Can anyone share experiences with either a narcissistic or bpd pwPTSD? And what would be the best way to encourage him to get some help without making him think somethings wrong with him?
He could have a personality disorder. But a lot of what you describe also sounds like attachment related issues, specifically that of a Fearful Avoidant or Disorganized attachment style: Understanding Fearful Avoidant Attachment Style

My mother is BPD, my father likely grandiose NPD and I dated a person who was covert NPD. This sounds more within the realm of BPD, but really, that is such a disruptive personality disorder it is really up to a professional to diagnose - it is a disorder of self identity. But here are the DSM diagnostic criteria of which 5 must be present for a BPD diagnosis:

-Distressed efforts to keep away from true or imagined abandonment.
-A form of unstable and extreme interpersonal relations described as alternating between extremes of devaluation and idealization.
-Identity disturbance: significantly and relentlessly unstable self-image.
-Impulsive behavioral patterns in at least two aspects that are possibly self-damaging (e.g., substance abuse, sex, spending, binge eating, or reckless driving).
-Recurring suicidal patterns, threats, gestures, or self-harming behavior.
-Affective instability because of a significant reactivity of mood (e.g., irritability, anxiety, or intense episodic dysphoria that typically lasts a few hours, rarely more than days)
-Chronic empty feelings.
-misplaced and intense anger or trouble controlling anger (e.g., always angry or often temperamental).
-Short-lived stress-related paranoid thoughts or extreme dissociative symptoms.

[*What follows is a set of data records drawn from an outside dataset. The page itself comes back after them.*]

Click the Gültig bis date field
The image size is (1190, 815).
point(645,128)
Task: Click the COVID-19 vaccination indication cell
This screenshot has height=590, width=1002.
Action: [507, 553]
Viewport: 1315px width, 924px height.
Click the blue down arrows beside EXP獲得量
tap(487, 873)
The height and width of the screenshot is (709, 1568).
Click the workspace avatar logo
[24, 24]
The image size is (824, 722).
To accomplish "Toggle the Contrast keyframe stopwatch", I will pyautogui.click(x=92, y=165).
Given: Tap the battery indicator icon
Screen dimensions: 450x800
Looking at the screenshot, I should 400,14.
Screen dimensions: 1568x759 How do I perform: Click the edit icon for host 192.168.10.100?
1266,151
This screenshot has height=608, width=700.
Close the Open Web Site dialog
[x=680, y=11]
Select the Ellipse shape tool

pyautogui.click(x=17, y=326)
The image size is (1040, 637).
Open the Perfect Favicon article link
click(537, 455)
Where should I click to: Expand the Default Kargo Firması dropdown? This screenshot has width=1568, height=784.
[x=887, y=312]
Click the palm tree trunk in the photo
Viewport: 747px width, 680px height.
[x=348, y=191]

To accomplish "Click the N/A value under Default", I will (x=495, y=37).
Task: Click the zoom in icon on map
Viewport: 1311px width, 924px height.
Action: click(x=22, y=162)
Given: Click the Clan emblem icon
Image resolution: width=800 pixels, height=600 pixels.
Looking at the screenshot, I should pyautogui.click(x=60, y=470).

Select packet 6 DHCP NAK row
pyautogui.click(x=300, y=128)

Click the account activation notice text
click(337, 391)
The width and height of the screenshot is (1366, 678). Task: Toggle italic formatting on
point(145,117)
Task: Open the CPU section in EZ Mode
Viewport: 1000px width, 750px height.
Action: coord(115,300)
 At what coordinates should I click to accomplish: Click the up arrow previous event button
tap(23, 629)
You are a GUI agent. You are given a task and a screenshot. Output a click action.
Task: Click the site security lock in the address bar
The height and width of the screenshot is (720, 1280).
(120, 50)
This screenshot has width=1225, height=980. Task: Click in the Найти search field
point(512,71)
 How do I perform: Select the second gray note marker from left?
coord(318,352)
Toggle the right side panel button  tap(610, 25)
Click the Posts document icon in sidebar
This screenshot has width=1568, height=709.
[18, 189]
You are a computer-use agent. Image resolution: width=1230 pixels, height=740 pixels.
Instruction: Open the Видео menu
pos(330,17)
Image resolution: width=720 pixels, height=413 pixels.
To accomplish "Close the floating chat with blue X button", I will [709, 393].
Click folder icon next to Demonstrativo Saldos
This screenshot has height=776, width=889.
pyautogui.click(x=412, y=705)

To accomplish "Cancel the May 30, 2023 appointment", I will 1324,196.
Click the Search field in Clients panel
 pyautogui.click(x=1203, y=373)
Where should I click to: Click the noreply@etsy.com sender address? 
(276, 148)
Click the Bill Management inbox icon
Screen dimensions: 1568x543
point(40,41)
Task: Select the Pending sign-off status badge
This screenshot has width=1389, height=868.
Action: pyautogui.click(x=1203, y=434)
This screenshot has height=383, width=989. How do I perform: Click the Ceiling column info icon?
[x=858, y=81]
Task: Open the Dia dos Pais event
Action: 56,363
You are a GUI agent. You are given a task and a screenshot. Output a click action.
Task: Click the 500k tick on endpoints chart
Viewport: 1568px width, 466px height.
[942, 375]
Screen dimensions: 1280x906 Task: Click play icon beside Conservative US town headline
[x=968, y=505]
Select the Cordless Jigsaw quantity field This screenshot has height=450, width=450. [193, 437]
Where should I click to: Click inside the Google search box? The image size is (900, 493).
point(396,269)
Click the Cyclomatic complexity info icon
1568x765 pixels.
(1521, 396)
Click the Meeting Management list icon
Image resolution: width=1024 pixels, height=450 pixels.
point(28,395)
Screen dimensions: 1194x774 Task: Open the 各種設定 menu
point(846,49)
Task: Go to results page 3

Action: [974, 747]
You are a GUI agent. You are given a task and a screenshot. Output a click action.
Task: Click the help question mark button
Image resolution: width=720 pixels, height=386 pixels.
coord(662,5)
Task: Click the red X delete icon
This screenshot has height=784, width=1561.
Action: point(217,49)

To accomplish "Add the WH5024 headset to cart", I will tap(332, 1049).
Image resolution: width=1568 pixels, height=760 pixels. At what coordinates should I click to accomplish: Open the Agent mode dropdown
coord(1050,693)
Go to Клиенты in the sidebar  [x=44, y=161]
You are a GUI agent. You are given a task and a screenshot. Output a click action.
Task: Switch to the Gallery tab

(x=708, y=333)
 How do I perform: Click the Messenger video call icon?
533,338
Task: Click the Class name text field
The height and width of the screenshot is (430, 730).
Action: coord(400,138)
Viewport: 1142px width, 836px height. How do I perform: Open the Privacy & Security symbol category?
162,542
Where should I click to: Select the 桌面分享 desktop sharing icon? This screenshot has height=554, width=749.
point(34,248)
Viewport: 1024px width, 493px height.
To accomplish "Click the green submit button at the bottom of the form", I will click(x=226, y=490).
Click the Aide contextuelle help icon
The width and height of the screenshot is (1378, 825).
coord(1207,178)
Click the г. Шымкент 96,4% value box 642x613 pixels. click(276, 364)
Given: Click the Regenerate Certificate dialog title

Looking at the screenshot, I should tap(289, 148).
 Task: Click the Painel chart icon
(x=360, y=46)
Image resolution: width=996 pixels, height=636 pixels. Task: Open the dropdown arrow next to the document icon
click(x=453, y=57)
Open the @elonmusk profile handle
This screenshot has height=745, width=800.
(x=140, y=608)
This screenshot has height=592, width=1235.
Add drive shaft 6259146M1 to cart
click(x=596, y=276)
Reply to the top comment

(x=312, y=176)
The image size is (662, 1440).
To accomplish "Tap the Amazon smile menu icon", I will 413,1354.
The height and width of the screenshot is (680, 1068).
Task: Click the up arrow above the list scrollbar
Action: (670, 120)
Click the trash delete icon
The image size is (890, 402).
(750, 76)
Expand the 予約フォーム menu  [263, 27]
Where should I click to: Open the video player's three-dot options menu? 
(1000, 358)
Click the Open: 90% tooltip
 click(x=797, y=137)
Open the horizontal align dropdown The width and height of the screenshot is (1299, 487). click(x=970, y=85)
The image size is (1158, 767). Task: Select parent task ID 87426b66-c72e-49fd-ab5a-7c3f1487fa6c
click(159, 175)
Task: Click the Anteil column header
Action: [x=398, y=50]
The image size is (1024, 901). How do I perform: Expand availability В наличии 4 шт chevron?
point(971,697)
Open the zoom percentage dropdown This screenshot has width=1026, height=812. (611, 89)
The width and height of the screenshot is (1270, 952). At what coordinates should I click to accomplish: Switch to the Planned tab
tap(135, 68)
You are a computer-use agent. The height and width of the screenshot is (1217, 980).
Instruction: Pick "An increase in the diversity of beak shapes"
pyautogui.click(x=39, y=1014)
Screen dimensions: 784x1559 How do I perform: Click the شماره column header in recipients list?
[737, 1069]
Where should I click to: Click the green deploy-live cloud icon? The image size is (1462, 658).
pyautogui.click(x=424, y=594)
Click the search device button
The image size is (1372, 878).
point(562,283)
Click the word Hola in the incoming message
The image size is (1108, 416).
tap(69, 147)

Anyway. Hope this helps. Sounds pretty stressful for you...
 
He could have a personality disorder. But a lot of what you describe also sounds like attachment related issues, specifically that of a Fearful Avoidant or Disorganized attachment style: Understanding Fearful Avoidant Attachment Style

My mother is BPD, my father likely grandiose NPD and I dated a person who was covert NPD. This sounds more within the realm of BPD, but really, that is such a disruptive personality disorder it is really up to a professional to diagnose - it is a disorder of self identity. But here are the DSM diagnostic criteria of which 5 must be present for a BPD diagnosis:

-Distressed efforts to keep away from true or imagined abandonment.
-A form of unstable and extreme interpersonal relations described as alternating between extremes of devaluation and idealization.
-Identity disturbance: significantly and relentlessly unstable self-image.
-Impulsive behavioral patterns in at least two aspects that are possibly self-damaging (e.g., substance abuse, sex, spending, binge eating, or reckless driving).
-Recurring suicidal patterns, threats, gestures, or self-harming behavior.
-Affective instability because of a significant reactivity of mood (e.g., irritability, anxiety, or intense episodic dysphoria that typically lasts a few hours, rarely more than days)
-Chronic empty feelings.
-misplaced and intense anger or trouble controlling anger (e.g., always angry or often temperamental).
-Short-lived stress-related paranoid thoughts or extreme dissociative symptoms.

Anyway. Hope this helps. Sounds pretty stressful for you...
You’re right though. It sounds very BPD-like but without the self harm.